<<<<
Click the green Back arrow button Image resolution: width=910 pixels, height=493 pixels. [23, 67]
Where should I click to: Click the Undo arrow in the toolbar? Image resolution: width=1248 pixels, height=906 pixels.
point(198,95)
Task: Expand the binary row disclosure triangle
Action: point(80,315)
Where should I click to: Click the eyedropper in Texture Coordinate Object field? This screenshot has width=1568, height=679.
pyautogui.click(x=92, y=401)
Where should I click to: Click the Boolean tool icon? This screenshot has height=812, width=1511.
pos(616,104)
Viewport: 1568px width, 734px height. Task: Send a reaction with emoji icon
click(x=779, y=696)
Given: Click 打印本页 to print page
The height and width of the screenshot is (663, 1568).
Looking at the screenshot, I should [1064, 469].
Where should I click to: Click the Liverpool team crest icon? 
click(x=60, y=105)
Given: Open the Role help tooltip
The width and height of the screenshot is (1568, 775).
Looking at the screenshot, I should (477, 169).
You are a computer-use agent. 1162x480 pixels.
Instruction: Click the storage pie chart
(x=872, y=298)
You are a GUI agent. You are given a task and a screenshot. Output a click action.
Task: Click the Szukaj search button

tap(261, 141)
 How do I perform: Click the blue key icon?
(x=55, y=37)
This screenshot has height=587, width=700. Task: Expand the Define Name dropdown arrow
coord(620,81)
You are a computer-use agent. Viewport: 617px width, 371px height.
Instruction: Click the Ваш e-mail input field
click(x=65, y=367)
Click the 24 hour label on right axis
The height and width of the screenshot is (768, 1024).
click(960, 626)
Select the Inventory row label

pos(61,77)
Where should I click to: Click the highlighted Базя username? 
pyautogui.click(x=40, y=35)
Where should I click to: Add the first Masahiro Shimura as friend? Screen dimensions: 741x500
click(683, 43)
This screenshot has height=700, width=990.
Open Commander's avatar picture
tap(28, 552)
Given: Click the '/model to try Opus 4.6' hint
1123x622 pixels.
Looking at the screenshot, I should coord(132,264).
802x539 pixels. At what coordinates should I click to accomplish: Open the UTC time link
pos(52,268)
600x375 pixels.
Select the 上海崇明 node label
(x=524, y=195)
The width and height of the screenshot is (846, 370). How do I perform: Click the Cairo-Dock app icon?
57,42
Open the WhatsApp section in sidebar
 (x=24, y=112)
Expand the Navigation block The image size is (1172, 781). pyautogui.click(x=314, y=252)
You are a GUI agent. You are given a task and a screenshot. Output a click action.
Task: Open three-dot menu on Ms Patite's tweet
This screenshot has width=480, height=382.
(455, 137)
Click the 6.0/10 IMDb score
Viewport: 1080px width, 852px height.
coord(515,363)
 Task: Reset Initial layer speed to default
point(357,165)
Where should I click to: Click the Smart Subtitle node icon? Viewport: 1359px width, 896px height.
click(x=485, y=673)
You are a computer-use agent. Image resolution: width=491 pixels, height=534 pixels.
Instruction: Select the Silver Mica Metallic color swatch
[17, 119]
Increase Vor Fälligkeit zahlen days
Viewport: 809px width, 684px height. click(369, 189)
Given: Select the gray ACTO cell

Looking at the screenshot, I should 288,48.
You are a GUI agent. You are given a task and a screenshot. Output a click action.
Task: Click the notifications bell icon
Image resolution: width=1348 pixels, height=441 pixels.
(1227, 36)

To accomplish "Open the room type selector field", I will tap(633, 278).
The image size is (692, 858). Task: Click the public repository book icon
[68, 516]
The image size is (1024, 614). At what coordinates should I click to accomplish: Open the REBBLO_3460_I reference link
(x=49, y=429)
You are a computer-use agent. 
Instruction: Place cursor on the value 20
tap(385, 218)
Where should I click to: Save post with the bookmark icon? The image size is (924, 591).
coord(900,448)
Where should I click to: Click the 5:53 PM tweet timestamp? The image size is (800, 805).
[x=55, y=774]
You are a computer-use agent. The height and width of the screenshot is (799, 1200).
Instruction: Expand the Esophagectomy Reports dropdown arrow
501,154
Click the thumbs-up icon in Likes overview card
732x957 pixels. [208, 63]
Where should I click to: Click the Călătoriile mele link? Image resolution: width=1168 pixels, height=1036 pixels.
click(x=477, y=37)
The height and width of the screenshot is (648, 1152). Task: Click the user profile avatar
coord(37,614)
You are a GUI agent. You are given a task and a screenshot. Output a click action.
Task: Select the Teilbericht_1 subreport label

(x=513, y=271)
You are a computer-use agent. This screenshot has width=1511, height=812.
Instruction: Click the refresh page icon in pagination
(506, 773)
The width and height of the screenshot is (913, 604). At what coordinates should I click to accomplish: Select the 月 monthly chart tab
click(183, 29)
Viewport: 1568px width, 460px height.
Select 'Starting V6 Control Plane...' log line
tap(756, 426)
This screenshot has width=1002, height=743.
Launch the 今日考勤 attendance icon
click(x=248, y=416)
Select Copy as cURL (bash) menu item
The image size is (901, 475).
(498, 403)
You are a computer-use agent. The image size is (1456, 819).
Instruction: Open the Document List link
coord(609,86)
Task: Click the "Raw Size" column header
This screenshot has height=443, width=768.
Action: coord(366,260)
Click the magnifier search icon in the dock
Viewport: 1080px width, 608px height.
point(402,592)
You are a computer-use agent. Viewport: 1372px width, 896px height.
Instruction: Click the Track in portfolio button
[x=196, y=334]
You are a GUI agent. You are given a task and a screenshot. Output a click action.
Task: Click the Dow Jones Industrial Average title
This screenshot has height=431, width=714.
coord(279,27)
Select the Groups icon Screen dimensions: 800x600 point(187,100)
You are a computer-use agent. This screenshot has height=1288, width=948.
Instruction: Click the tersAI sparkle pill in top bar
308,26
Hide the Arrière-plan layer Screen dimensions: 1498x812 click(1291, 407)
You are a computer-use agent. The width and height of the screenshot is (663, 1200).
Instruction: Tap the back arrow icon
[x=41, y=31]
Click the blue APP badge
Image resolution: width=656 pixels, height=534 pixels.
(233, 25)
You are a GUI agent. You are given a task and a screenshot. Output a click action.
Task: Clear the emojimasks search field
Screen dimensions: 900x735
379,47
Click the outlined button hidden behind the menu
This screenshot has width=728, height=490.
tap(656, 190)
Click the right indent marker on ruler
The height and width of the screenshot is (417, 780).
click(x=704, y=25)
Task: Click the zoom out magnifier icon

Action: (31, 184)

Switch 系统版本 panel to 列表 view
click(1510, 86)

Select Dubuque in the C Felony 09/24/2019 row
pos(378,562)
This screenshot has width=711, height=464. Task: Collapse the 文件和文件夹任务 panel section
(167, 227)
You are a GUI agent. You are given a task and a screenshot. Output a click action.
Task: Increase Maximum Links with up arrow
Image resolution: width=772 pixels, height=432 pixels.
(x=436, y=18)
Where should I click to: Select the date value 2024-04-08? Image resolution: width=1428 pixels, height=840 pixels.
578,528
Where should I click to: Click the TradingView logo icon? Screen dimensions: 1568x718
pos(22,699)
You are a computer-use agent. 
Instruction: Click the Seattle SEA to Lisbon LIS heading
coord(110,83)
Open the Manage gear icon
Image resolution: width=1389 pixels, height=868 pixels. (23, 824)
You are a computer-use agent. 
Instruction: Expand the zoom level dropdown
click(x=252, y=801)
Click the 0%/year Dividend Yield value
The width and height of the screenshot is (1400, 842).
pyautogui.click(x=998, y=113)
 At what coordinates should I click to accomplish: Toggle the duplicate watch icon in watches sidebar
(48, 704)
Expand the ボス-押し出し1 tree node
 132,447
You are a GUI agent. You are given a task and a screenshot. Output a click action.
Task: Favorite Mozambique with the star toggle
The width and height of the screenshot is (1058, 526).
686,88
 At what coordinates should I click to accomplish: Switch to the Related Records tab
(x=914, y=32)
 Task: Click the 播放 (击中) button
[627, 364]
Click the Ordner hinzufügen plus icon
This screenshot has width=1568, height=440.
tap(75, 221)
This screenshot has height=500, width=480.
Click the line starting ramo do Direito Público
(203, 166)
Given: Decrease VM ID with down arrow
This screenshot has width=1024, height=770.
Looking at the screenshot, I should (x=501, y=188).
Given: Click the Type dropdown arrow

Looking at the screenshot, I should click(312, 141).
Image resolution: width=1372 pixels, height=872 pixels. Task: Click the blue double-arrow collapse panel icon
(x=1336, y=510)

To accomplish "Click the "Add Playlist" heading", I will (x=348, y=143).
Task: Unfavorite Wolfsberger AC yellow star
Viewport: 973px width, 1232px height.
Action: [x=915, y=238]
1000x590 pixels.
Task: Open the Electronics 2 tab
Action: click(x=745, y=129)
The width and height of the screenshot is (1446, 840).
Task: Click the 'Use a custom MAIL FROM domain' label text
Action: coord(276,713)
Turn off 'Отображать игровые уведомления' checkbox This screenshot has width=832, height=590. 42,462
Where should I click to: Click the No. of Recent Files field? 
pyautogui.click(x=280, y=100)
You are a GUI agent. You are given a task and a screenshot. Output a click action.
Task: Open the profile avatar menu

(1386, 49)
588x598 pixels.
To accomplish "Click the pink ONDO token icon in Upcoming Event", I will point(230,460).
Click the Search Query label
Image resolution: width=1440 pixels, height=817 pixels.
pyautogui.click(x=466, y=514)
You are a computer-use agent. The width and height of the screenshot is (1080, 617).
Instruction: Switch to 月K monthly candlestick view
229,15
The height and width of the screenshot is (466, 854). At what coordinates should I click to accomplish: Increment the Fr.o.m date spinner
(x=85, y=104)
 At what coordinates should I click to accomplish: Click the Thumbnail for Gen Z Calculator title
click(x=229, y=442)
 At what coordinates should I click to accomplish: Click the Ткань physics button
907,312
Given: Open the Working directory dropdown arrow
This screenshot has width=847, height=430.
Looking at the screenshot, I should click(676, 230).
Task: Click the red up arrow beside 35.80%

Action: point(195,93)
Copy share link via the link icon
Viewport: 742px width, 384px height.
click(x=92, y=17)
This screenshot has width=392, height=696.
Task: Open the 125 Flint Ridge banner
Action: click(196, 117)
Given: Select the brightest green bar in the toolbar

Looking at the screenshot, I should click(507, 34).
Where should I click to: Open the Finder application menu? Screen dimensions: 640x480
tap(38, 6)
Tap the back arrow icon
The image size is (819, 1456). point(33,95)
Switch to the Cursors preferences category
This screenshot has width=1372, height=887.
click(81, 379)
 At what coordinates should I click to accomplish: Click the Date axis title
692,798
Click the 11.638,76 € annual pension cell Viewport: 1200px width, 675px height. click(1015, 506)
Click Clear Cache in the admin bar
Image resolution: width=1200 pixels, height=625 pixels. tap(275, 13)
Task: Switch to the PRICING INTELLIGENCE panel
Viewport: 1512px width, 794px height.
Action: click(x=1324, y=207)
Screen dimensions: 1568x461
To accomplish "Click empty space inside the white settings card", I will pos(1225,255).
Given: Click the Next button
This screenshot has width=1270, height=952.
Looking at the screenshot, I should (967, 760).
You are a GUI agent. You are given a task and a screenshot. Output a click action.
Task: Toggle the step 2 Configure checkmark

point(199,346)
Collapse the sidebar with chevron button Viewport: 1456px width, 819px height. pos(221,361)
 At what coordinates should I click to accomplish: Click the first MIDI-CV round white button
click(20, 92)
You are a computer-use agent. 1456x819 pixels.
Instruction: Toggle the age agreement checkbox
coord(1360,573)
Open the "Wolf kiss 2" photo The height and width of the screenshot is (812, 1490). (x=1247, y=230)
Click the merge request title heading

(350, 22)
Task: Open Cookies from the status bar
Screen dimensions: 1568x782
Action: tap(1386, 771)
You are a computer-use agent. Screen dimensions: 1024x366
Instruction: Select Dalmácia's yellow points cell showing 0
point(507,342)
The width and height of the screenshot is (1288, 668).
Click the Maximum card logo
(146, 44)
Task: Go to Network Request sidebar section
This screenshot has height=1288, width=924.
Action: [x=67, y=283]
>>>>
Copy out the entries word for word, starting at the line containing "Given: Select the brightest" and ending at the line containing "Collapse the sidebar".

Given: Select the brightest green bar in the toolbar

Looking at the screenshot, I should click(507, 34).
Where should I click to: Open the Finder application menu? Screen dimensions: 640x480
tap(38, 6)
Tap the back arrow icon
The image size is (819, 1456). point(33,95)
Switch to the Cursors preferences category
This screenshot has width=1372, height=887.
click(81, 379)
 At what coordinates should I click to accomplish: Click the Date axis title
692,798
Click the 11.638,76 € annual pension cell Viewport: 1200px width, 675px height. click(1015, 506)
Click Clear Cache in the admin bar
Image resolution: width=1200 pixels, height=625 pixels. tap(275, 13)
Task: Switch to the PRICING INTELLIGENCE panel
Viewport: 1512px width, 794px height.
Action: click(x=1324, y=207)
Screen dimensions: 1568x461
To accomplish "Click empty space inside the white settings card", I will pos(1225,255).
Given: Click the Next button
This screenshot has width=1270, height=952.
Looking at the screenshot, I should (967, 760).
You are a GUI agent. You are given a task and a screenshot. Output a click action.
Task: Toggle the step 2 Configure checkmark

point(199,346)
Collapse the sidebar with chevron button Viewport: 1456px width, 819px height. pos(221,361)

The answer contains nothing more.